■ **Text excerpt**
— BEGIN —

Linda gathered together recipes that she would prepare for Paul & the
kids and wrote her first very successful cookbook
Linda McCartney's Home Cooking in 1989. Her main reasons for putting together
her first collection were to hand her recipes down to her family and most
importantly to encourage those people who had considered turning vegetarian
but did not know what to cook instead of meat. Linda sure showed those people
how to fill that gap. Her second book published in 1995 continued her success
with yet more "simple & inspiring recipes for meals without meat".
Her final book Linda McCartney On Tour published in 1998 showcased Linda's
recipes that were influenced from every cuisine imaginable. Besides writing
very successful vegetarian recipe books Linda also devised her own range of
pre-prepared vegetarian frozen foods which were an instant hit of those who
did not have the time to prepare Linda's delicious meals themselves. On this
page we will share with you some of Linda's recipes so you can try them out
for yourselves. You will also find links for vegetarian web sites and other
associated sites which will give further information to those of you interested
in going Veggie!

— END —

■ **Dataset records**
— BEGIN —

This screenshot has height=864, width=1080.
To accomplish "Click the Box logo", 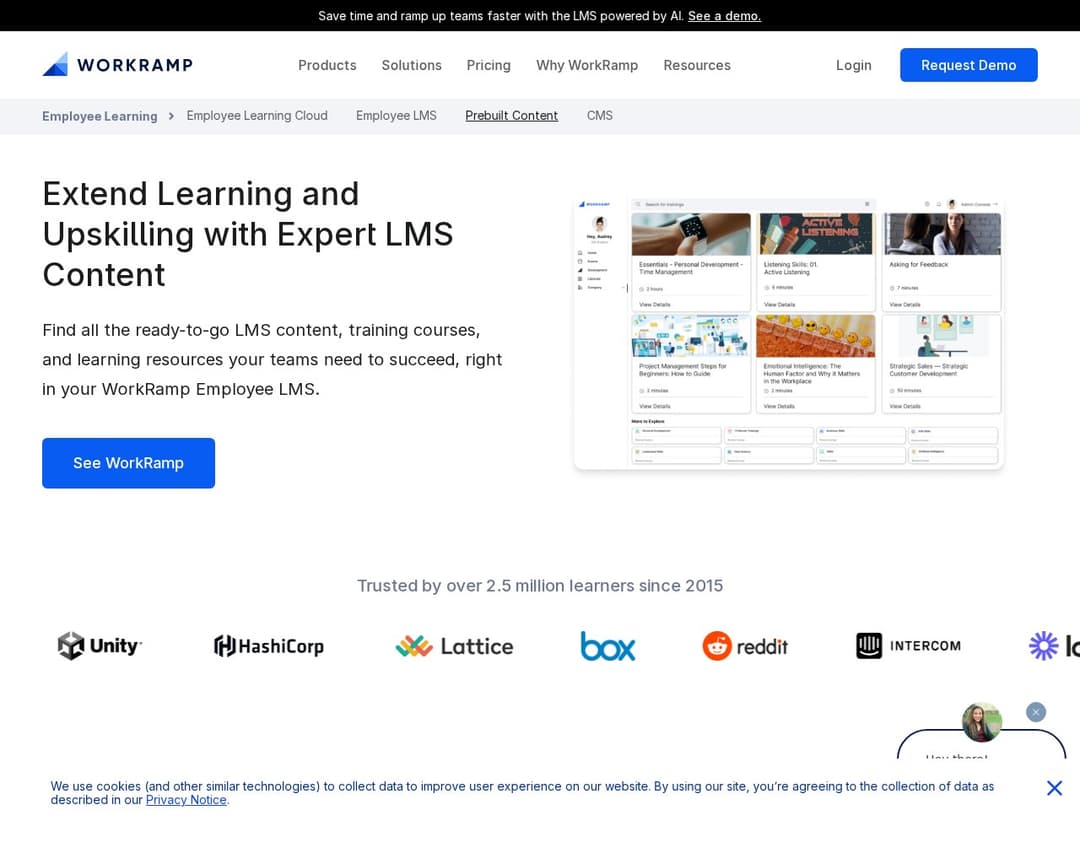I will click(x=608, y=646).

— END —
— BEGIN —

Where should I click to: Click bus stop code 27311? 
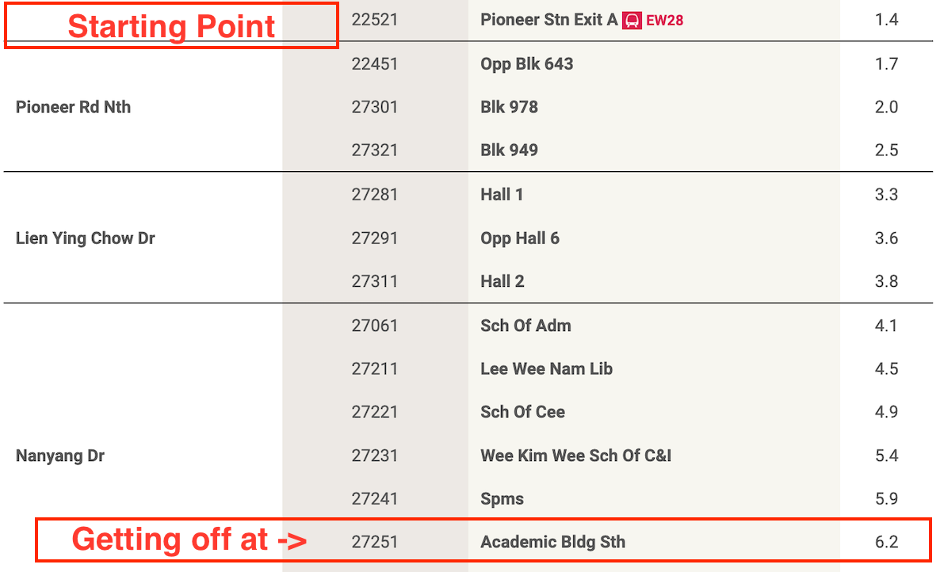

— END —
— BEGIN —

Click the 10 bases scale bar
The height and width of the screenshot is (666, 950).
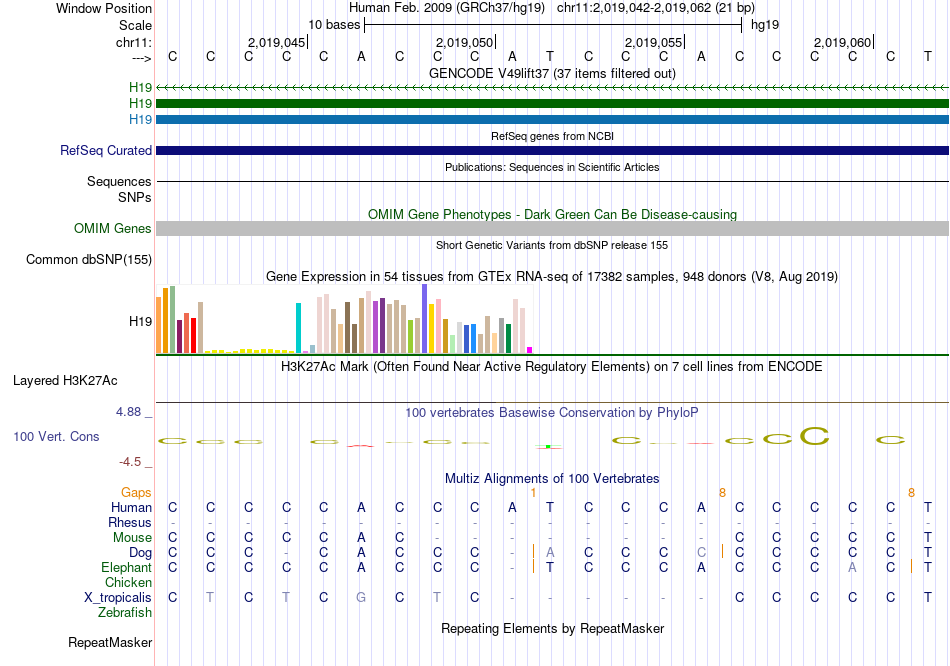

— END —

Answer these questions from the passage on Linda McCartney's cookbooks:
1. In what year was Linda McCartney's Home Cooking published?
2. What was the title of her final book, and when was it published?
3. Besides recipe books, what did Linda devise?
The records have no connection to the passage on Linda McCartney's cookbooks.

1. 1989
2. Linda McCartney On Tour, published in 1998
3. Her own range of pre-prepared vegetarian frozen foods